The following is quite general, but a training plan should include the training goal(s), competition date(s) and other important dates, and allow you to focus and train with specificity to the goal(s) in mind (e.g. don’t focus on endurance if the sport only requires power), and allow for adequate adaptation periods and recovery times. You should record the actual training sessions and feedback (e.g. your own assessment of each training session and orthostatic heart rate readings each morning) to evaluate your performance and furry progress, and to watch out for any signs of over-training.

 

‘Periodisation’ involves breaking up a season into smaller cycles, sub-cycles and training blocks that focus on e.g. technique or strength building, from general to more specific for the sport, then from pre to main competition preparation, followed by a rest period after competition. Each sub-training cycle should have a wave-like cycle of intensity or volume (intensity for power, volume for endurance) to allow for adequate adaptation effects to occur, as well as to allow for recovery days. Emotional/mental and physical stresses outside of the training sessions need to be accounted for too (e.g. academic exams) when considering recovery durations.
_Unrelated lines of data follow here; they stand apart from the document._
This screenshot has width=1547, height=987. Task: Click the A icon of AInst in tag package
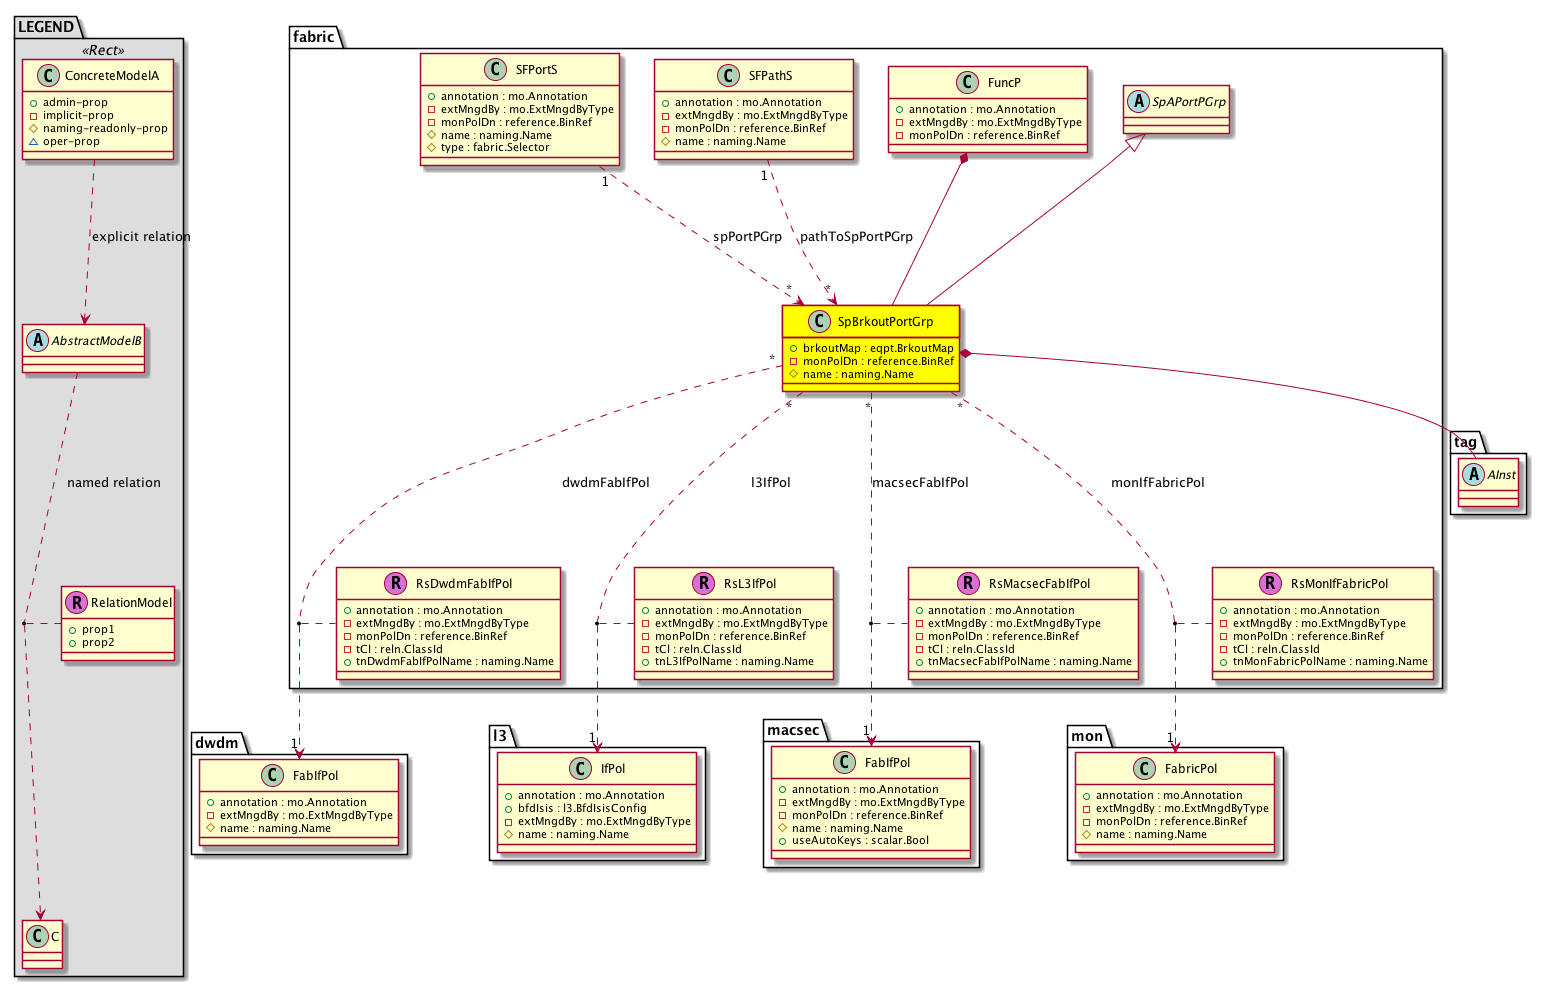1473,475
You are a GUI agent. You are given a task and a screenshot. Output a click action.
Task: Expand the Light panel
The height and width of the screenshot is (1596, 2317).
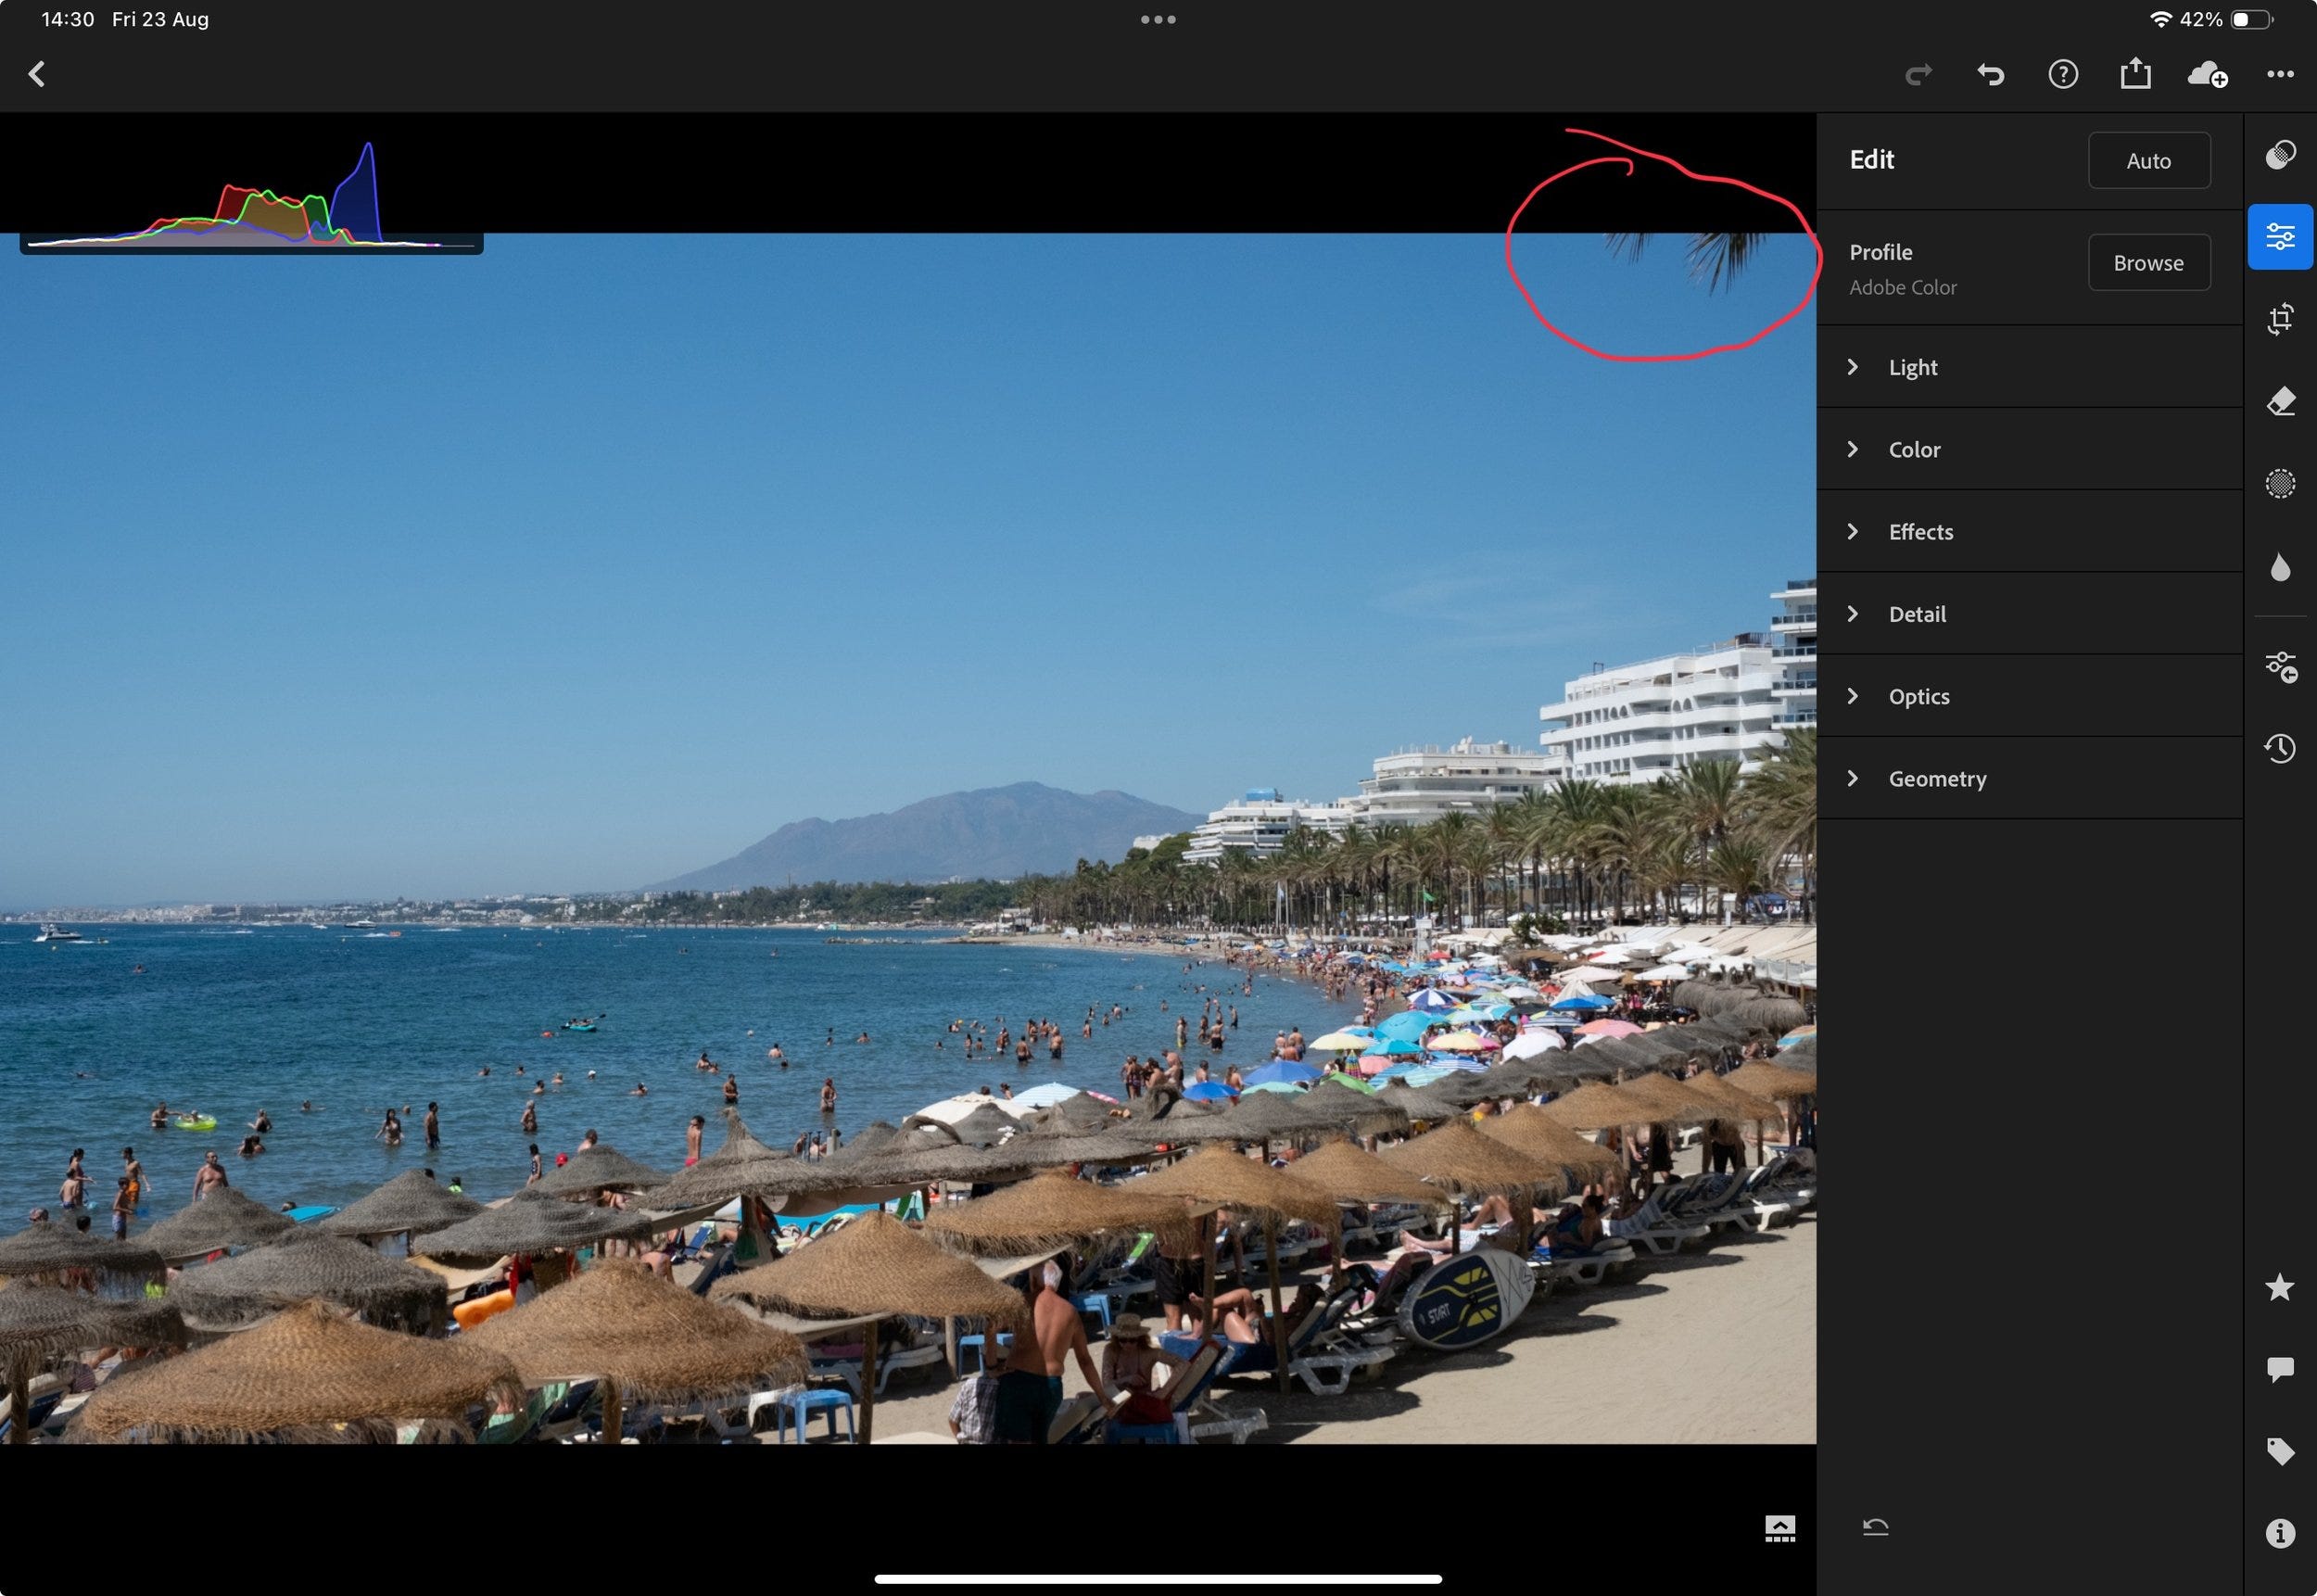tap(1912, 367)
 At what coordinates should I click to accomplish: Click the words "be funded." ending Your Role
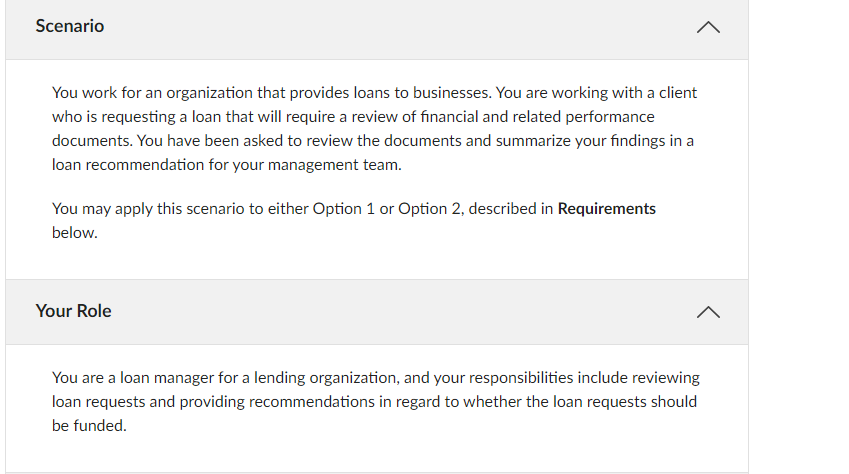point(88,425)
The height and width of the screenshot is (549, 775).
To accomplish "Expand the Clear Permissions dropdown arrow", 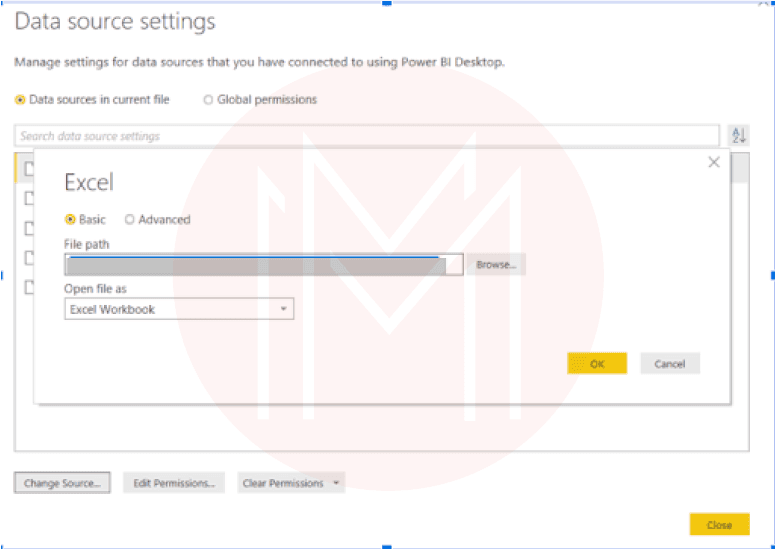I will [x=336, y=484].
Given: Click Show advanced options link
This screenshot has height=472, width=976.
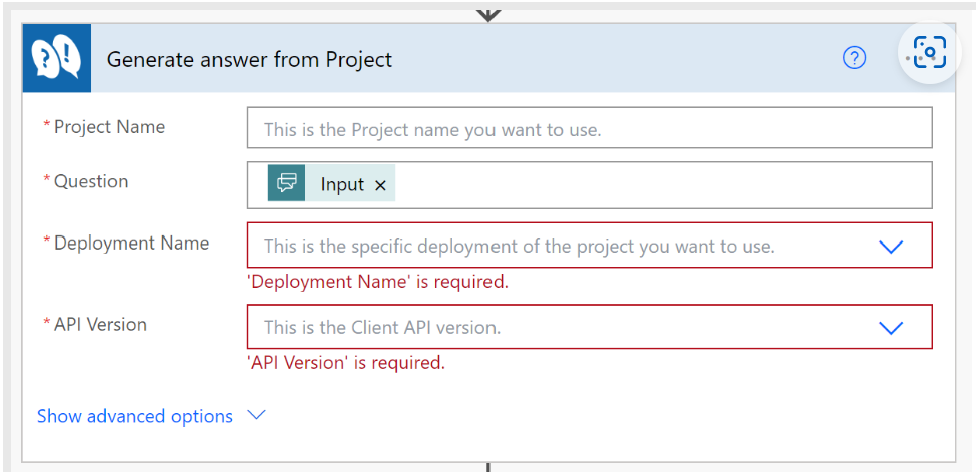Looking at the screenshot, I should point(135,416).
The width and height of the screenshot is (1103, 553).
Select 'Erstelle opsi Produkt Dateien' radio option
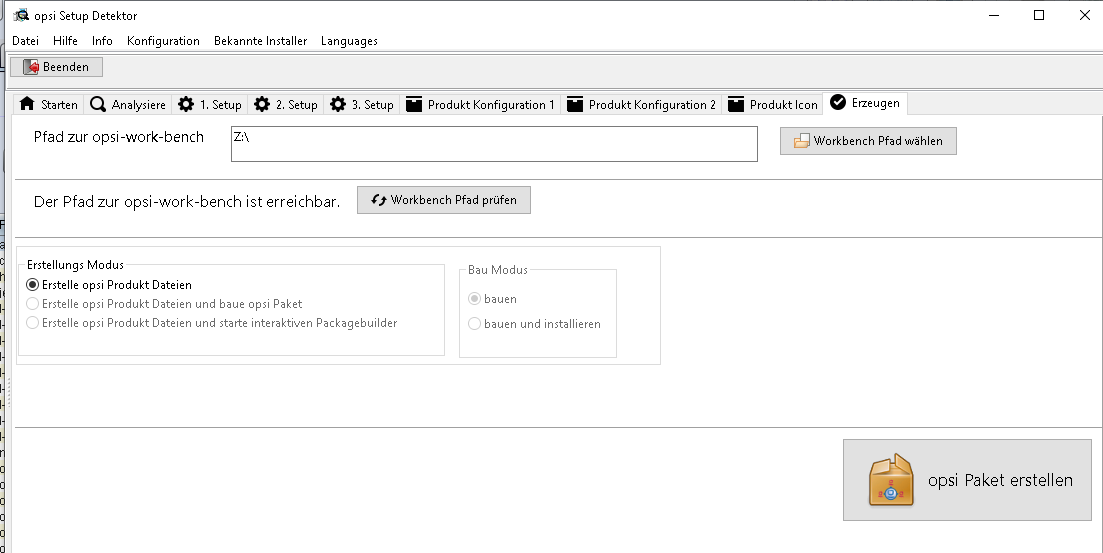point(33,285)
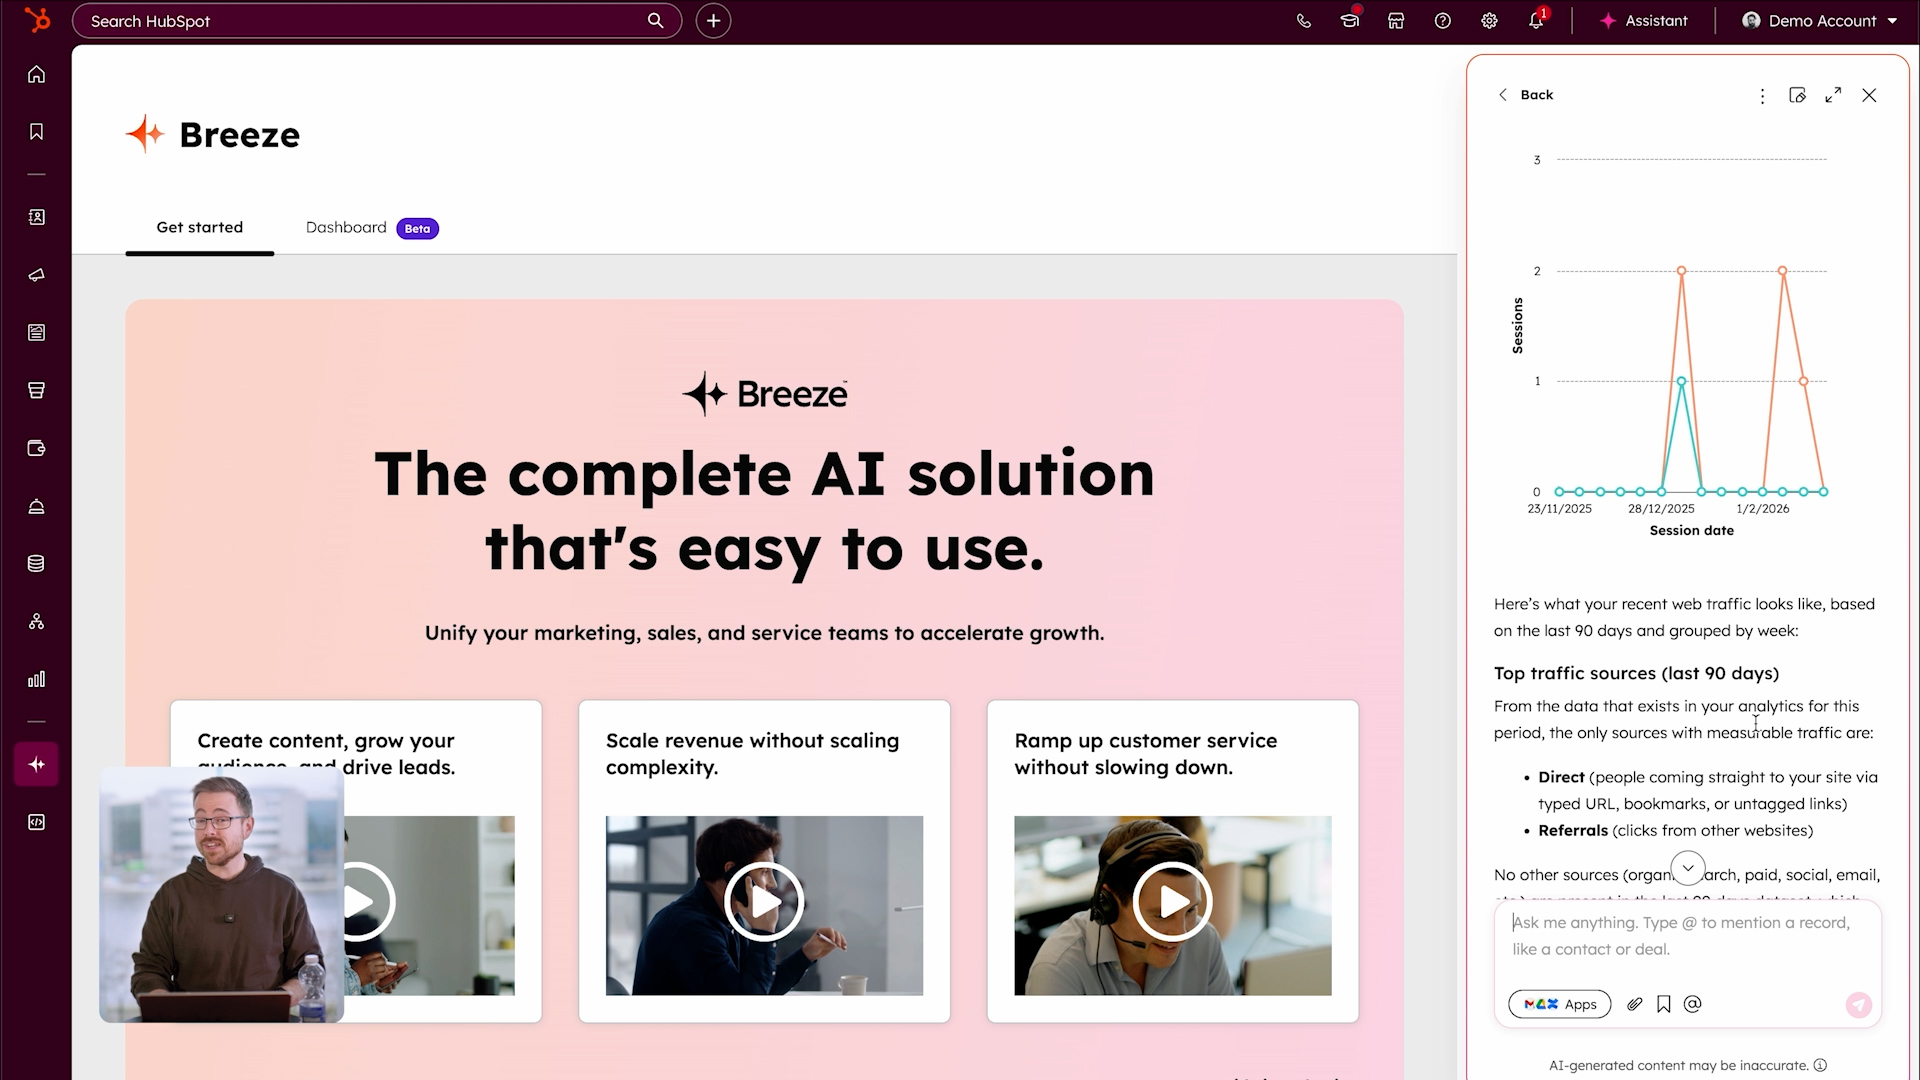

It takes ~4 weeks for adaptations of the body structure to occur in response to a specific exercise routine/training stimulus, then one will need to change the training to stimulate a higher adaptation of the same structures, and to prevent fatigue or boredom. Again, this advice is only broad and general.

 

The ‘fitness-fatigue model’ accounts for the fact that fatigue levels dissipate faster than fitness levels do, and that one’s net performance level is the difference between one’s fitness and fatigue levels. Therefore, 1-2 weeks before a competition or event, you should taper your training load down in order to minimise fatigue levels in relation to maximising fitness levels (training volume should be dramatically reduced but intensity, and maybe frequency, must be maintained). But one must watch out for de-training effects (i.e. doing too little, thus resulting in a net loss of performance, which can happen within a couple of weeks or even a matter of a few days if one is operating at the highest levels and is seeking to keep those small marginal gains – those small marginal gains at the highest levels are so difficult to gain but so easy to lose!)

 

Woof! Of course you don’t need to compete in order to partake in or enjoy sports – you can simply do it for the fun and/or social aspects! If you are a professional sportsperson or want to be one then you’ll probably already have a coaching team and a professional plan or will want to seek one. If you’re not then you might still want to take part in a one-off competition or event someday (e.g. a marathon or mountain climb) to see how well you could do – and if so you’ll need a sensible plan and that’s what this post has been trying to get you to think about (don’t be one of those people who think they can make it up Mount Everest just because they have the money and the gear!)